U.S. in the current calendar year b) one-third of the days spent in the U.S. in the preceding year, and c) one-sixth of the days spent in the U.S. in the year prior to that. If you meet this test, the IRS will consider you a resident unless you take further action. For example, under this formula, Canadian residents spending more than 123 days in the US each year may be considered US residents for tax purposes unless you file Form 8840, Closer connection exemption, with the IRS. Please advise us if this situation may apply to you. The filing of the Form 8840 – Closer connection Exemption is June 15th of the following year.

US Taxes – If you are a US Resident, Citizen or Green Card Holder, you may need to seek additional third party advice with respect to taxation matters of or occurring in foreign nations. High net worth individuals may also be exposed to US estate taxes on US based real properties, US securities held in brokerage accounts in Canada or outside and certain debt obligations. We would be pleased to assist you in obtaining third party advice with respect to tax matters arising in foreign nations.

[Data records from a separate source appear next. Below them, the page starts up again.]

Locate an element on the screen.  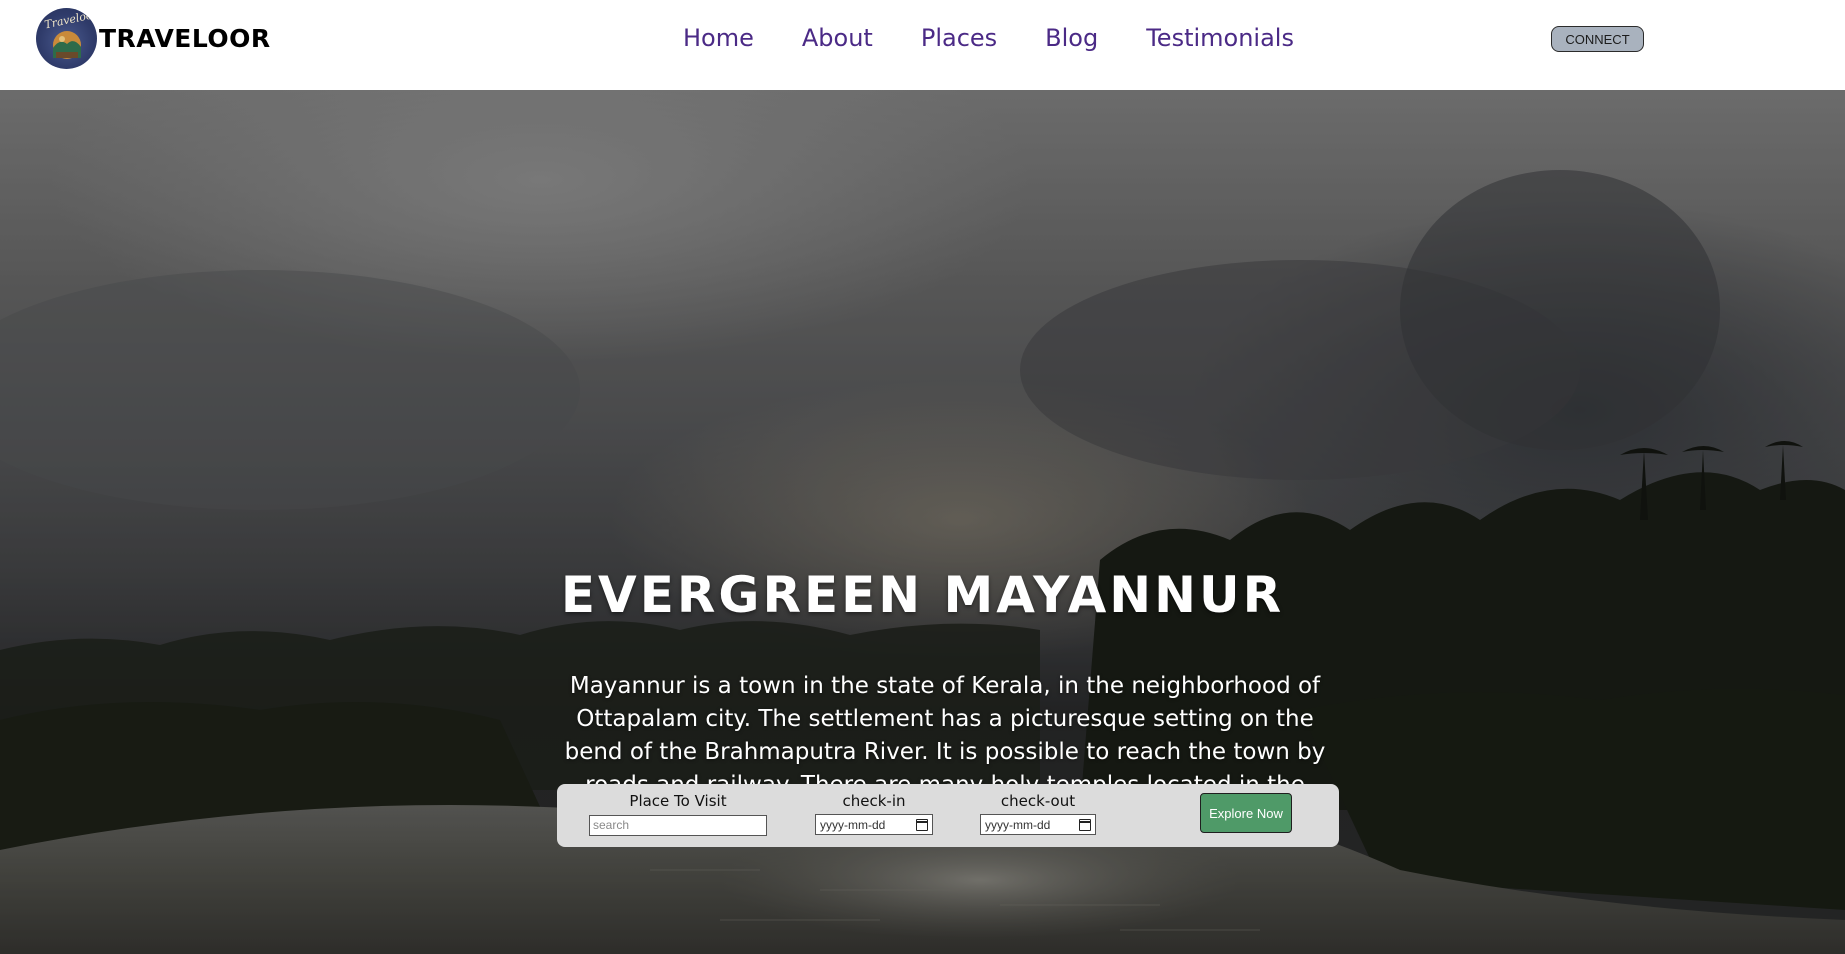
checkin-field: check-in yyyy-mm-dd is located at coordinates (874, 814).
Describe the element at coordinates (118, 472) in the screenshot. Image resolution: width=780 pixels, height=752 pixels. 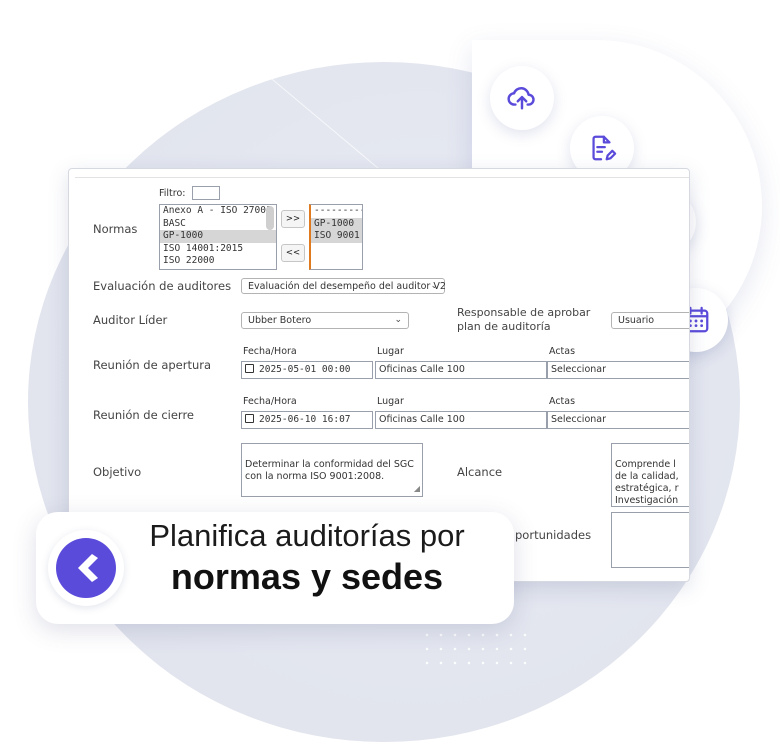
I see `objetivo-label: Objetivo` at that location.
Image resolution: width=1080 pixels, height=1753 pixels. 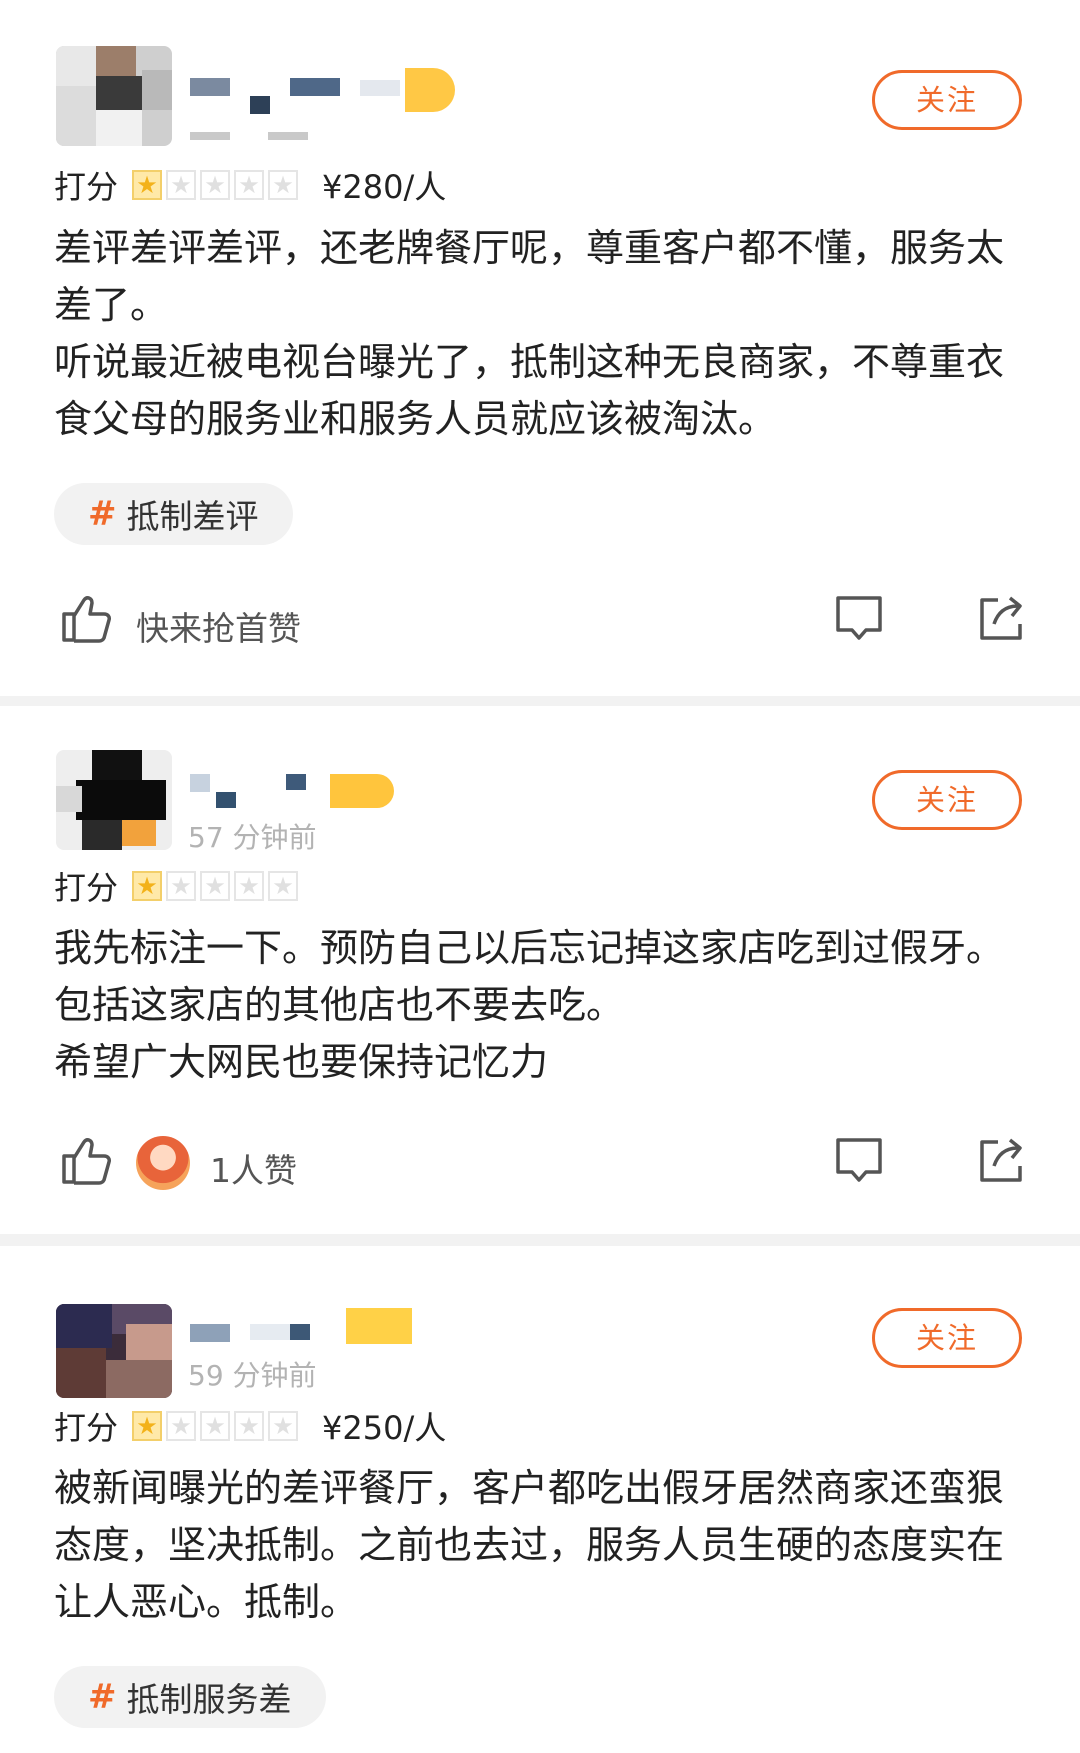 I want to click on liker-avatar, so click(x=163, y=1163).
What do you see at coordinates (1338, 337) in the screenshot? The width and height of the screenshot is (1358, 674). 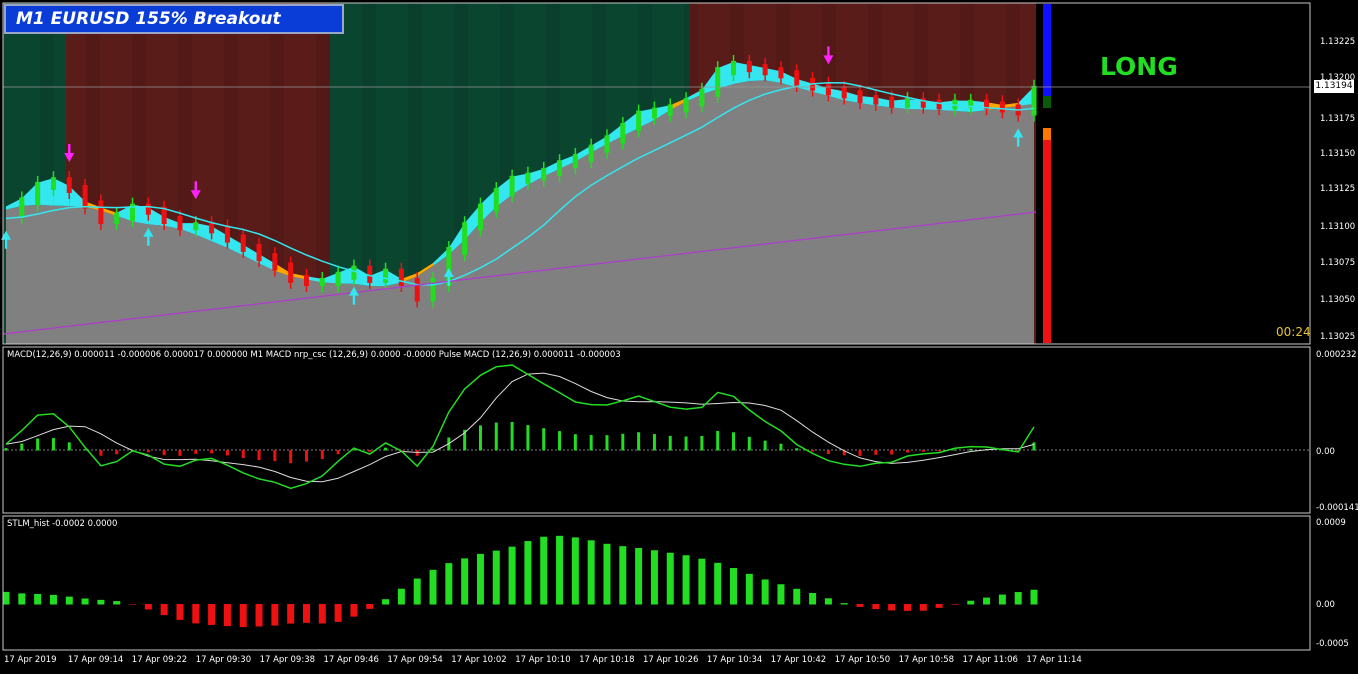 I see `price-tick: 1.13025` at bounding box center [1338, 337].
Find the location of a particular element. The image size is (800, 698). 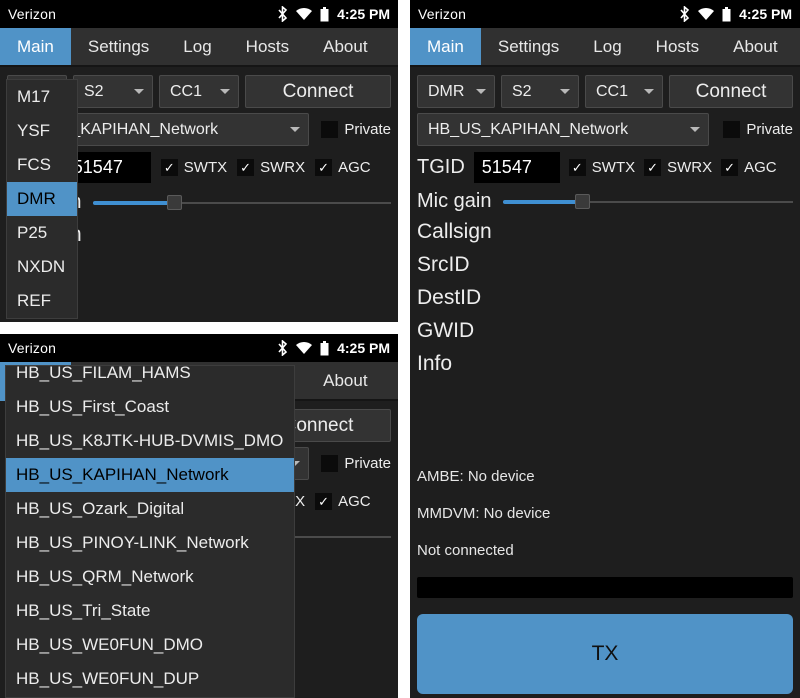

mode-select: DMR is located at coordinates (456, 92).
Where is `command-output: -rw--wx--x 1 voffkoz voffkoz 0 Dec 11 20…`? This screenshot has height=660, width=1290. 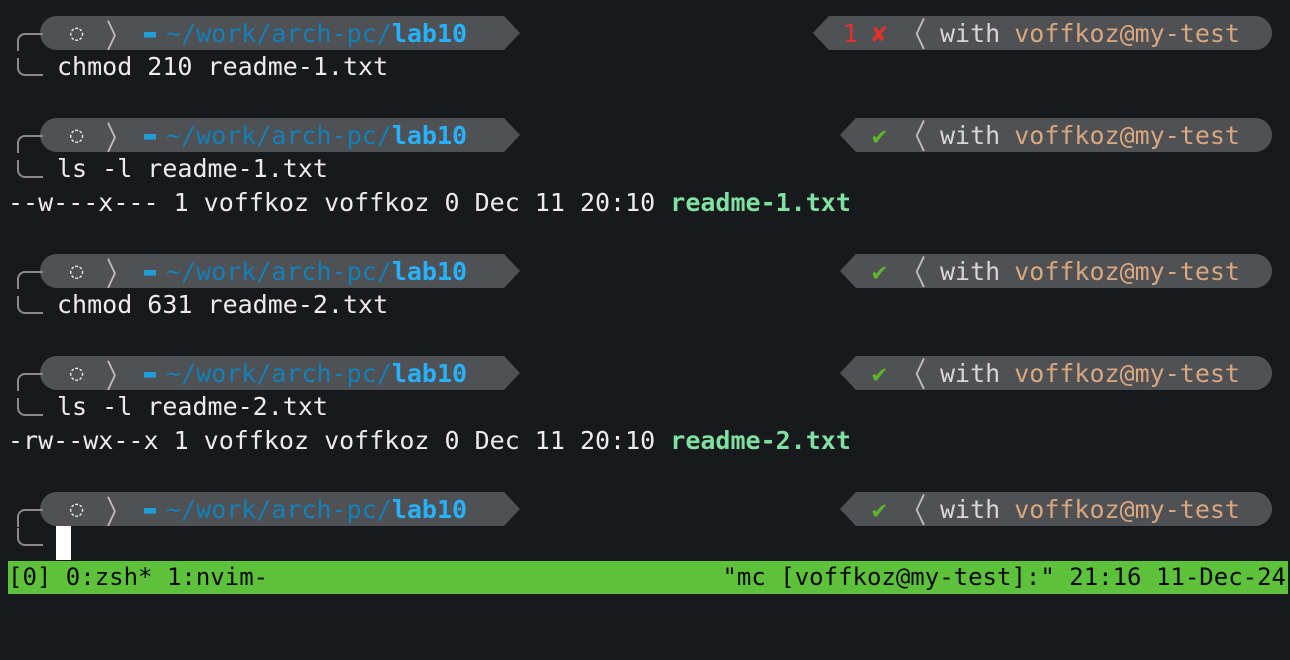
command-output: -rw--wx--x 1 voffkoz voffkoz 0 Dec 11 20… is located at coordinates (430, 441).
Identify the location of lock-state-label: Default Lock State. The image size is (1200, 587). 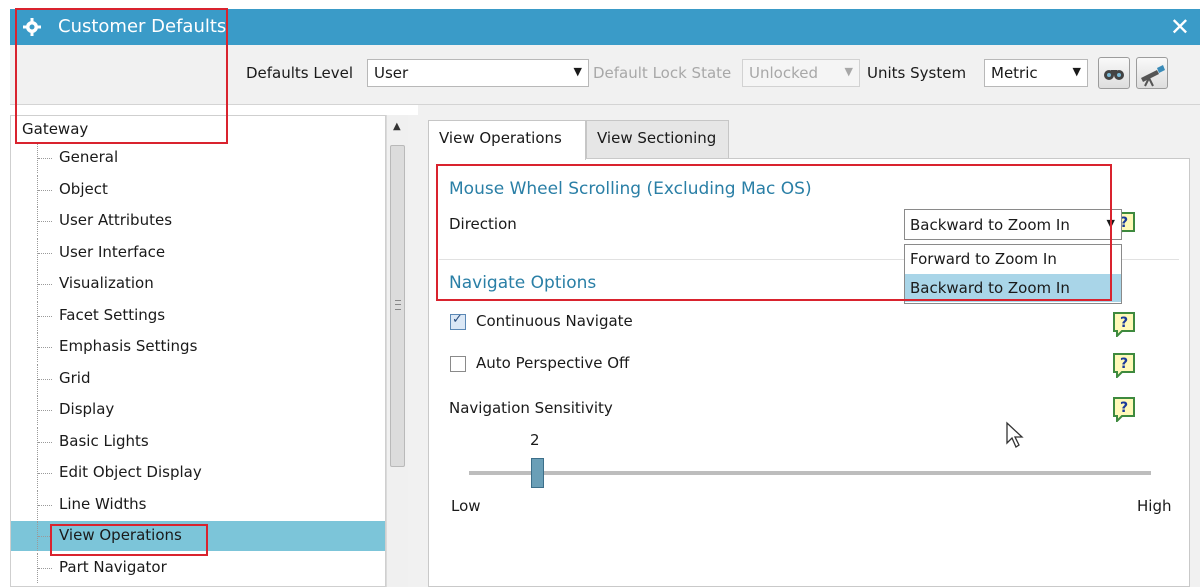
(662, 73).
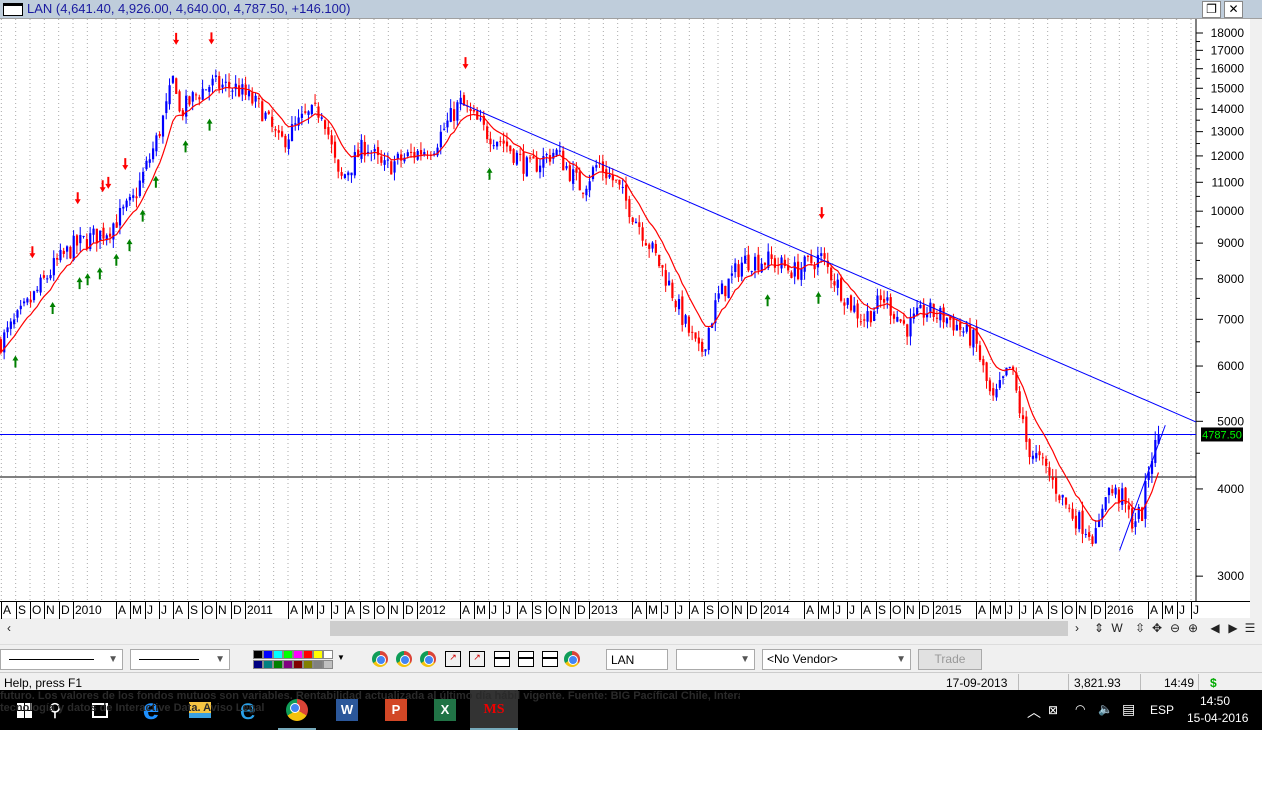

US Federal Estate Tax May be Payable by Canadians – A U.S. federal estate tax return must be filed if a deceased Canadian resident who is not an American citizen owned U.S.-situated assets exceeding

$60,000 US in fair market value at the time of death, including US stocks held in a Canadian brokerage, even if held in RRSPs or other registered accounts. However, the US Tax Cuts and Jobs Act (TCJA) amended the basic exclusion so that if your total worldwide estate in 2020 is less than $11.58 million US, you will probably not have to pay any US estate tax.


CRA mobile apps – CRA introduced few mobile apps that may be helpful to you


-MyCRA – Allows you to access tax information and pay your tax balance owings,

RRSP etc.

-CRABizApp – Aimed for small business owners and sole proprietors, this app allows access to

account transactions and to pay outstanding balances


Not Filed by Due Date: You will be charged a late-filing penalty of up to 10% of your tax balance owing and up to 2% of your balance owing for each full month that your return is late.

Failure to Report Income (Missed tax slips): You may have to pay a penalty of up to 20% of the unreported taxable amount you fail to report on your personal income tax return.

False Statements or Omissions: You may have to pay a penalty of up to 50% of the understatement of tax, if you knowingly or under circumstances amounting to gross negligence, make a false statement or omission on your personal income tax return.